Mursau's bill might even prevent illegal immigrants from receiving medical emergency care in the state and could slow aid to the needy.
Another Wisconsin bill is Assembly Bill 173 (AB 173) introduced by Representative Don Pridemore (R-Hartford). AB 173, is an Arizona copycat bill and includes a provision to prevent illegal immigrants from receiving public services or aid.
Even recently, six Wisconsin Democrats introduced state Senate Bill 137 (SB 137), which prevents employment for illegals by businesses seeking state contracts and loans. The bill also makes employers ineligible for tax exemptions for hiring illegals in Wisconsin.
SB 137 is sponsored by five State Senate Democrats, Dave Hansen (Author), Robert Wirch, Jon Erpenbach, Jim Holperin and Tim Carpenter and one State Representative Tony Staskunas (D) (Co-author).
In July, the Internal Revenue Service (IRS) agreed with an audit report from the Treasury Inspector General for Tax Administration (TIGTA) to try and eliminate a tax loophole for illegal workers using Individual Taxpayer Identification Numbers (ITIN) to file tax returns. The tax loophole allows them to claim dependents without verification on Child Tax Credit (CTC) and Additional Child Tax Credit (ACTC) claims, thus defrauding the government. Federal laws prohibit undocumented immigrants from collecting any public benefits from the feds.
Last year, 2.3 million undocumented workers collected $4.2 billion in tax credit refunds using the ACTC, compared to $924 million in 2005. The refundable tax credits including the CTC was meant for working families, but a loophole in U.S. tax laws and the expansion of tax credits in stimulus bills and other measures had increased filings for the ACTC.
The TIGTA report says, the tax loophole provides an incentive for illegal immigrants to enter the U.S., work, reside and collect tax refunds, even if they haven't paid income taxes or taxes are not witheld while working. ACTC filers can get up to $1,000 refund per child, according to the audit report. 
The TIGTA audit recommended for the IRS and the Department of Treasury to determine ACTC eligibility for ITIN filiers and if ACTC refunds should continue to be paid to undocumented workers in the future.

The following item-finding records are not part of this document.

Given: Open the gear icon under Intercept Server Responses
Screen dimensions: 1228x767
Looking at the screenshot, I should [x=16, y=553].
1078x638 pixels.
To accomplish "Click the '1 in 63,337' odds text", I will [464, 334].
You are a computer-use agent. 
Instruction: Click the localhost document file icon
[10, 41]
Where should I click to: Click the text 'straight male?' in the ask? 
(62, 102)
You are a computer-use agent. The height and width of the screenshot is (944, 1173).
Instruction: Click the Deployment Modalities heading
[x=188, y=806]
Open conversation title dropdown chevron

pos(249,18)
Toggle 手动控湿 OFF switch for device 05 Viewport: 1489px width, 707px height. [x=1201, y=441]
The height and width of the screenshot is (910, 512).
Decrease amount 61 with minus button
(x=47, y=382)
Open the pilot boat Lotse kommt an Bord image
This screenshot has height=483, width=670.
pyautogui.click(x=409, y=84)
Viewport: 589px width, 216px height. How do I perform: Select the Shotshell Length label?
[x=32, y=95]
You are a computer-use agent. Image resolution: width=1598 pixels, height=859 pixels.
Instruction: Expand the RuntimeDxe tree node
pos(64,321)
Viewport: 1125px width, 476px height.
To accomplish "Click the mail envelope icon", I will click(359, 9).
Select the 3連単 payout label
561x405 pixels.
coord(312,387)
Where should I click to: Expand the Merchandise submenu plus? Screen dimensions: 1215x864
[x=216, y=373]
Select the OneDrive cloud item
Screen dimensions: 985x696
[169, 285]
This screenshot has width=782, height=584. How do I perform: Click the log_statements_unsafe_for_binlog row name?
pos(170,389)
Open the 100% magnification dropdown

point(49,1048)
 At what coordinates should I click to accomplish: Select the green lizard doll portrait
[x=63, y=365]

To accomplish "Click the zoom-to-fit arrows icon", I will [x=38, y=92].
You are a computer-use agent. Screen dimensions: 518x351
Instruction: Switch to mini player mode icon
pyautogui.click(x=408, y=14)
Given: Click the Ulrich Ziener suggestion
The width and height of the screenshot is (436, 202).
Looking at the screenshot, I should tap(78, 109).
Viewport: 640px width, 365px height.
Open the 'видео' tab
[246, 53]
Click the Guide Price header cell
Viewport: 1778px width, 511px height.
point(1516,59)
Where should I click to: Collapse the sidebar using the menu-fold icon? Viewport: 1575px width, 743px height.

The report also recommended for the IRS to verify dependents that were claimed in ACTC filings and to notify taxpayers when their Social Security Numbers (SSN) have been compromised. Even employees in the Account Management Taxpayer Assurance Program have failed to notify taxpayers when their SSNs and names have been compromised, the TIGTA audit reported.
The IRS is looking into options about notifying taxpayers when SSNs have been compromised. The IRS did not agreed to require additional documentation to support CTC and ACTC claims on ITIN returns, according to the report.

TIGTA 2011 audit report (PDF) at link:


Wisconsin Hispanic population in the state grew by 74% 336,056, an increase of 143,135 from 2000. Hispanics now account for 5.9 percent of Wisconsin's total population and more than 3,000 Hispanic owned businesses contribute more than $800 million in annual sales.
A City of Milwaukee economic study reported that the South side households in the predominately Latino community located inside Postal Zip Code 53204 in Milwaukee spend more than $91 million annually in retail goods, according to the 2006 Department of City Development statistics. In one day, they spent approximately $249,315.06. The biggest tax-generating base for the city comes solely from the South side.
In Milwaukee, over 850 Hispanic owned businesses generate more than $225 million in annual sales. It is abundantly clear that the immigration of Hispanics and undocumented immigrants to Southeastern Wisconsin is tied to a large degree to the available resources that Hispanics have in the area.